> **Document excerpt**
73rd Lord Mayor of Sydney
- In office 27 September 1969 – 31 December 1972
- Deputy: Nicholas Shehadie
- Preceded by: John Armstrong
- Succeeded by: David Griffin

Alderman of the Sydney City Council
- In office 1 December 1962 – 13 November 1967
- Constituency: Gipps Ward
- In office 27 September 1969 – 16 September 1977
- Constituency: Macquarie Ward

Personal details
- Born: 6 September 1911 Glebe, New South Wales, Australia
- Died: 31 August 2002 (aged 90)
- Party: Civic Reform Association
- Spouse(s): Arline Hagon (m.1939–d.1987) Eula McDonald (–2002)
- Children: John Emmet McDermott Anne Keeling
- Alma mater: University of Sydney Northwestern University
- Profession: Dental surgeon

= Emmet McDermott =

Australian politician

Sir Lawrence Emmet McDermott KBE (6 September 1911 – 31 August 2002) was an Australian dentist, politician and Lord Mayor of Sydney between 1969 and 1972.

> **Dataset excerpts**
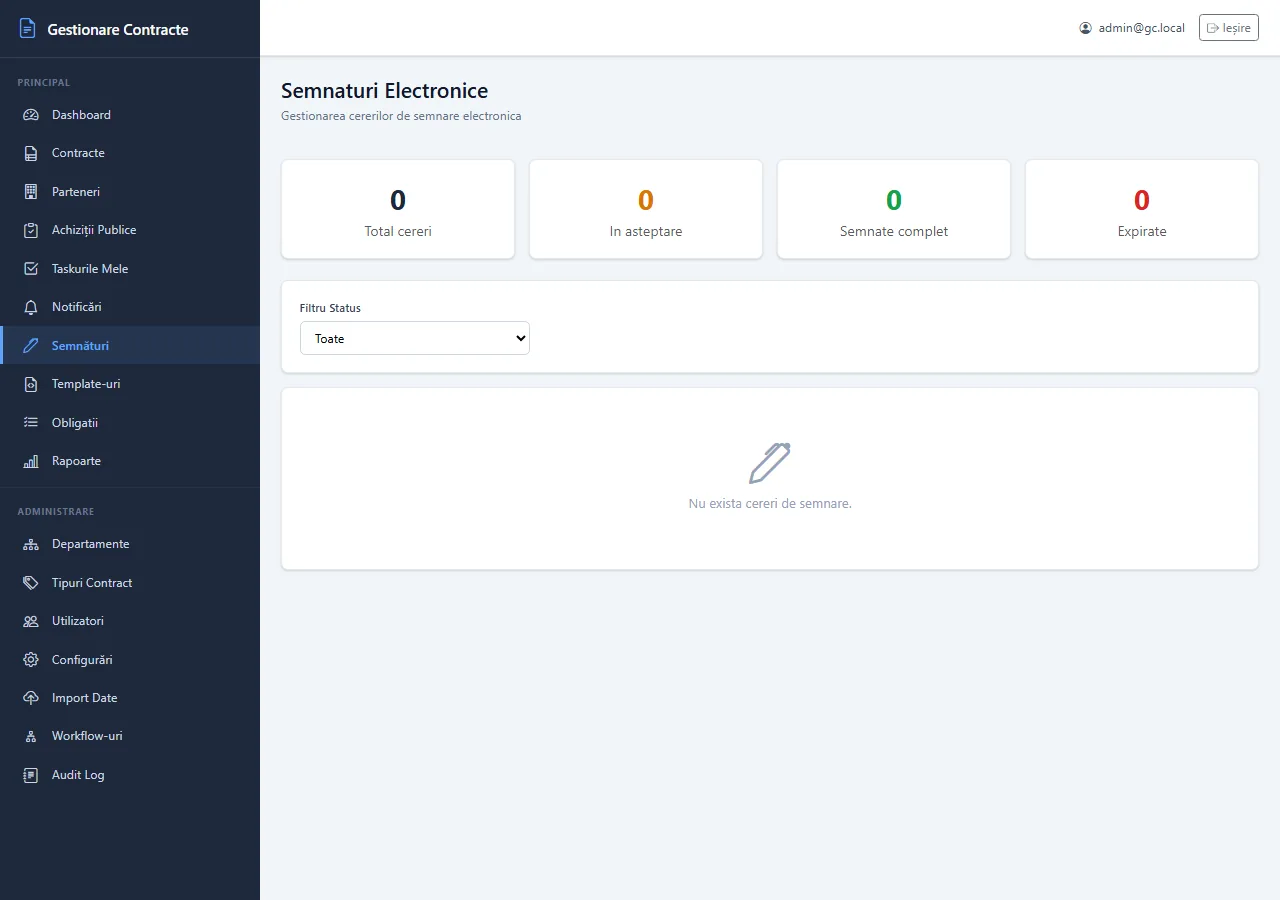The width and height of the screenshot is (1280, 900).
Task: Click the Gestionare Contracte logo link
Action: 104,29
* * *
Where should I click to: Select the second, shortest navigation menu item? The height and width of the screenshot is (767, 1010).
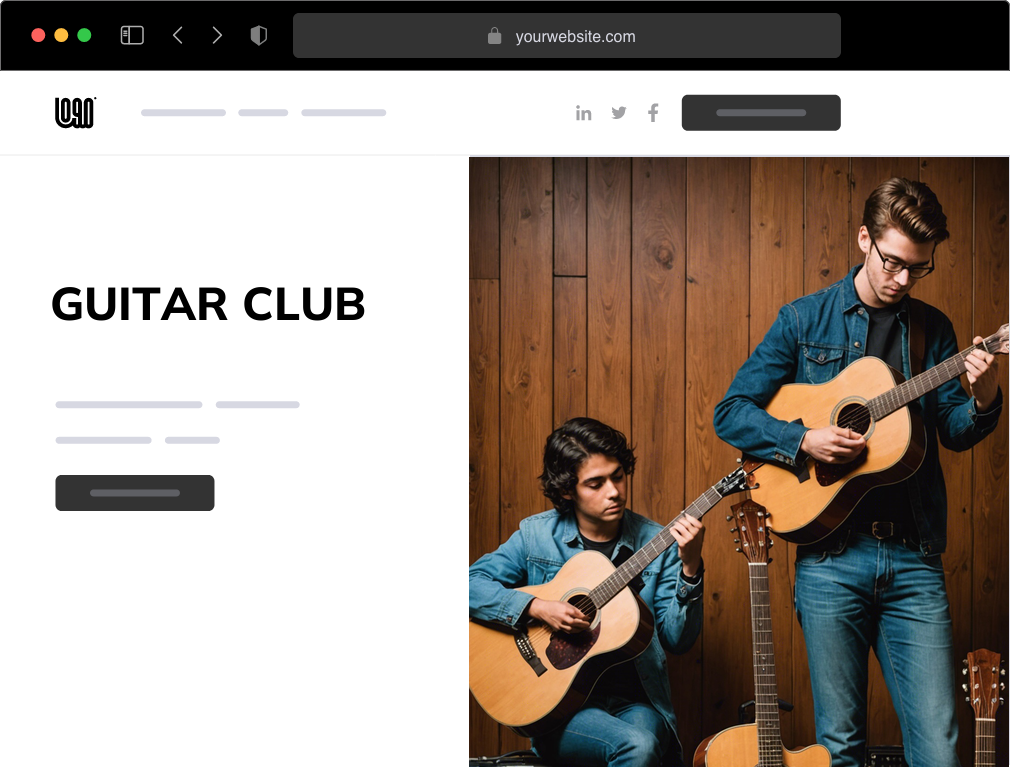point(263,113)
...
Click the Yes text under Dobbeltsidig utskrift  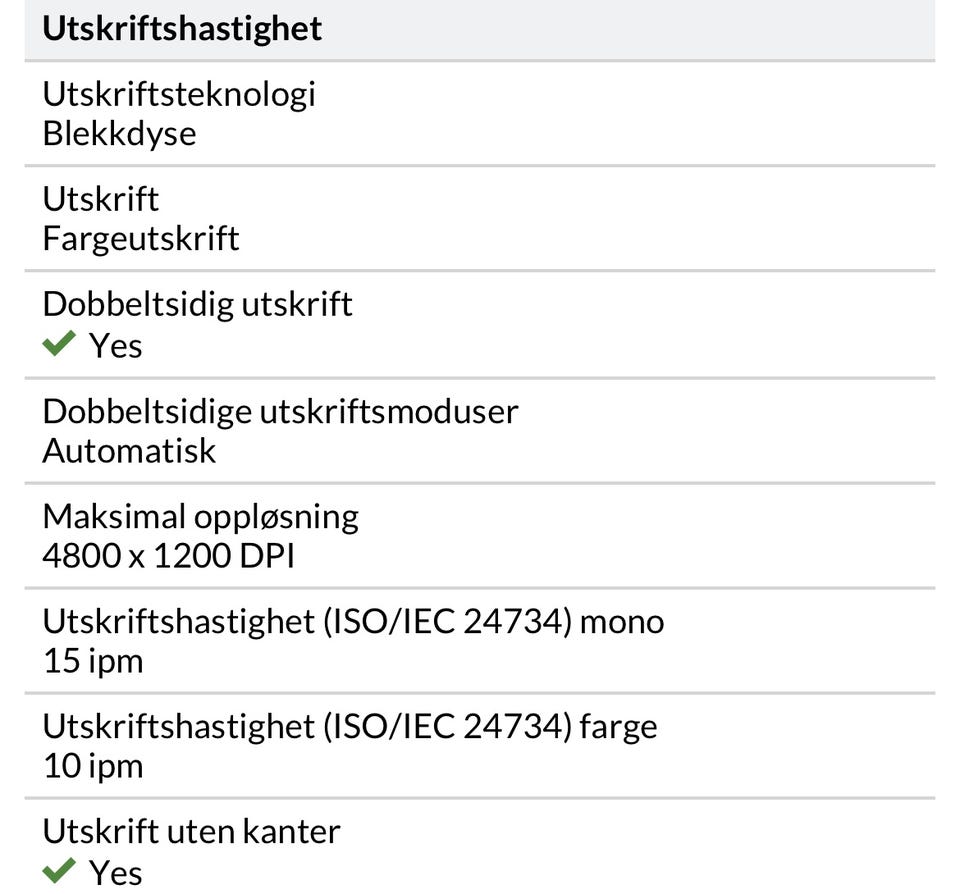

> **Action item**
Please answer these questions from the Emmet McDermott text above:
(a) Which ward did he represent as alderman from 1 December 1962 to 13 November 1967?
(b) Who served as his deputy while he was Lord Mayor of Sydney?
(c) What profession is listed for him?

> **Answer to the exercise**
(a) Gipps Ward
(b) Nicholas Shehadie
(c) Dental surgeon